Label encoder saved successfully!


In [53]:
import numpy as np
import pandas as pd
import pickle

# Load the Trained Model
with open("rf_green_building.pkl", "rb") as model_file:
    rf = pickle.load(model_file)

# Load Label Encoder
with open("label_encoder.pkl", "rb") as le_file:
    le_suggestion = pickle.load(le_file)

# Load the Updated Dataset
df = pd.read_csv("green_building_dataset_100000.csv")

# Create a Dictionary for Reasons
reasons_dict = dict(zip(df["Green_Building_Suggestion"], df["Reason"]))

# Function to Predict Multiple Green Building Suggestions with Reasons
def predict_green_building(lat, lon, climate, elevation, hazard, temp, rainfall, urban_density, top_n=3):
    climate_map = {"Tropical": 0, "Dry": 1, "Temperate": 2, "Continental": 3}
    climate_num = climate_map.get(climate, 0)

    # Convert input into a properly formatted DataFrame
    input_data = pd.DataFrame(np.array([[lat, lon, climate_num, elevation, hazard, temp, rainfall, urban_density]]),
                              columns=["Latitude", "Longitude", "Climate_Num", "Elevation", "Hazard_Risk",
                                       "Avg_Temperature", "Annual_Rainfall", "Urban_Density"])

    # Get Probability Scores for Each Suggestion
    probabilities = rf.predict_proba(input_data)[0]  # Avoids feature name warnings

    # Get Top N Predictions
    top_indices = np.argsort(probabilities)[-top_n:][::-1]  # Sort by highest probability
    top_suggestions = le_suggestion.inverse_transform(top_indices)
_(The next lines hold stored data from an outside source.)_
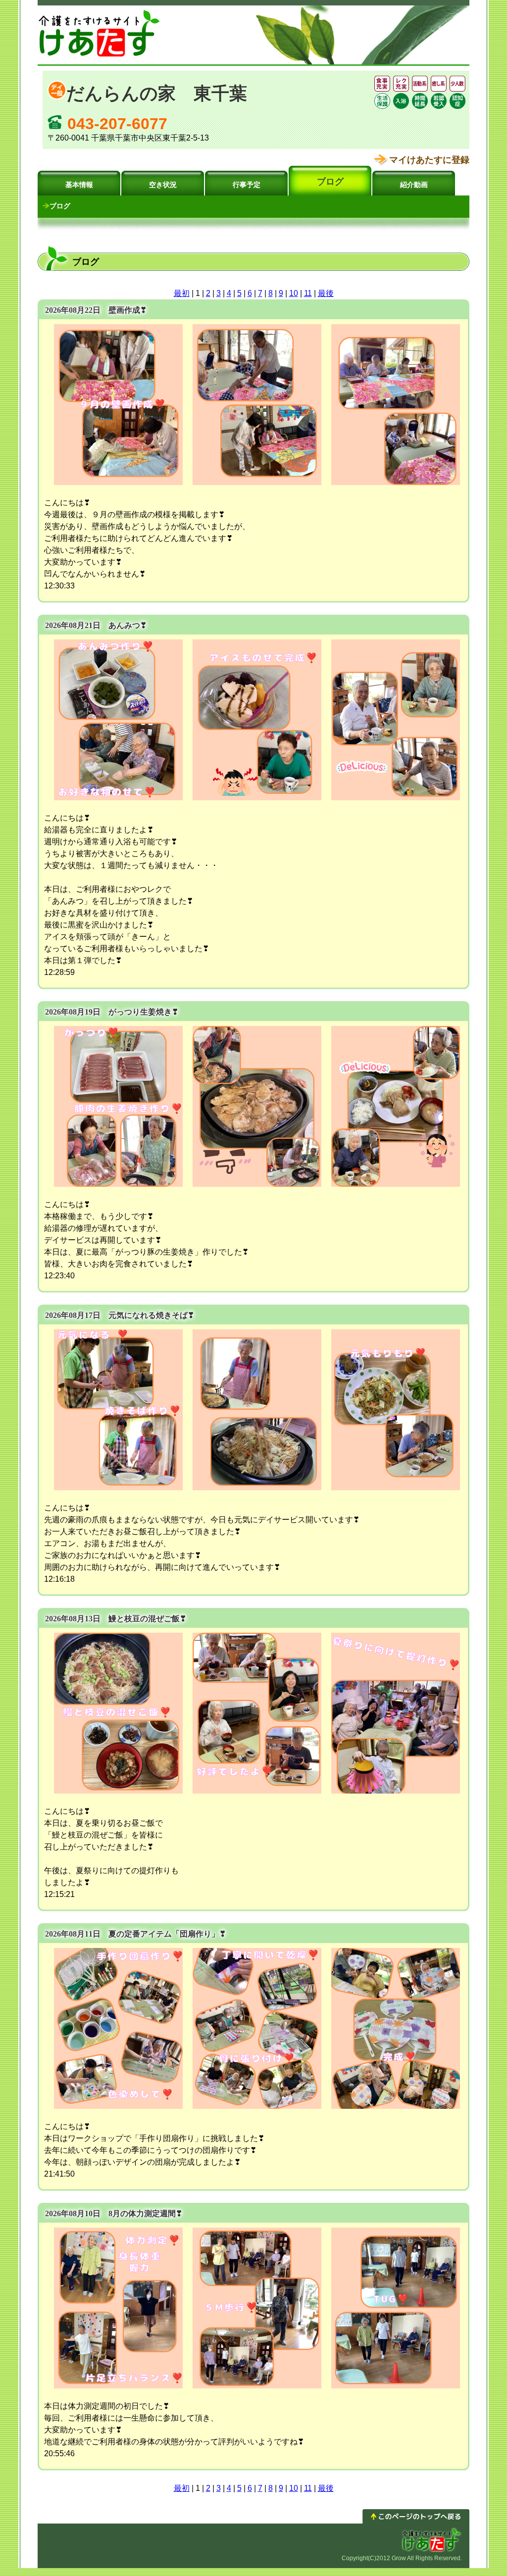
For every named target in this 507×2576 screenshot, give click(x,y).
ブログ (330, 182)
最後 (326, 293)
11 (308, 293)
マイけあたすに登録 (429, 160)
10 (293, 293)
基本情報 (79, 185)
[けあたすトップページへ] (99, 56)
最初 (182, 293)
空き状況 (163, 185)
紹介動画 (414, 185)
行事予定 (246, 185)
    # Create Output with Suggestions & Reasons
    recommendations = []
    for suggestion in top_suggestions:
        reason = reasons_dict.get(suggestion, "No specific reason available.")
        recommendations.append(f"{suggestion}: {reason}")

    return f"Top {top_n} Recommended Green Building Practices:\n" + "\n".join(recommendations)

# Example Prediction
print(predict_green_building(20.3850, 78.4867, "Temprate", 500, 1, 32, 1200, 1))
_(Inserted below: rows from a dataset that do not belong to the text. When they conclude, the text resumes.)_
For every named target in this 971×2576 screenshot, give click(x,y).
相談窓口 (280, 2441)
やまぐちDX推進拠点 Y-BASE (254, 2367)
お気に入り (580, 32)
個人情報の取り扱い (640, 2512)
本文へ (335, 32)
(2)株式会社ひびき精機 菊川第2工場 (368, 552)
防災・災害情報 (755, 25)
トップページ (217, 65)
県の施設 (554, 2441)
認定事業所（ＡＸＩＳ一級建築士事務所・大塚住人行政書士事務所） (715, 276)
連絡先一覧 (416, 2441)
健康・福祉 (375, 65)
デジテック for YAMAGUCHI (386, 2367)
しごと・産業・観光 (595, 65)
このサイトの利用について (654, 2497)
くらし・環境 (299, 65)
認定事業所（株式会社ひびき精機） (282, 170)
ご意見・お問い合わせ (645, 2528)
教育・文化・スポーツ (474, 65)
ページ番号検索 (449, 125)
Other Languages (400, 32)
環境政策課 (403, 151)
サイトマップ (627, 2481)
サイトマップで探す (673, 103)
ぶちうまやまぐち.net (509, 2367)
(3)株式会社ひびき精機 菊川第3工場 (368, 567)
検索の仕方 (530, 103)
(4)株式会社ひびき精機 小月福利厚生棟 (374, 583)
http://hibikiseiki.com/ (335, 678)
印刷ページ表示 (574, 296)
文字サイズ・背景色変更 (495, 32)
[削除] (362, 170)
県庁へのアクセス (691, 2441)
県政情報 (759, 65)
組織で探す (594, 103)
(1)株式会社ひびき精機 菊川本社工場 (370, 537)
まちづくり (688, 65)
Top 3 Recommended Green Building Practices:
Greywater Recycling System: Water scarcity regions benefit from recycling water for irrigation and flushing.
Energy-Efficient Windows & Insulation: Reducing heat gain in buildings lowers energy costs for cooling.
Sustainable Materials (Bamboo, Recycled): Locally available materials reduce carbon footprint and improve insulation.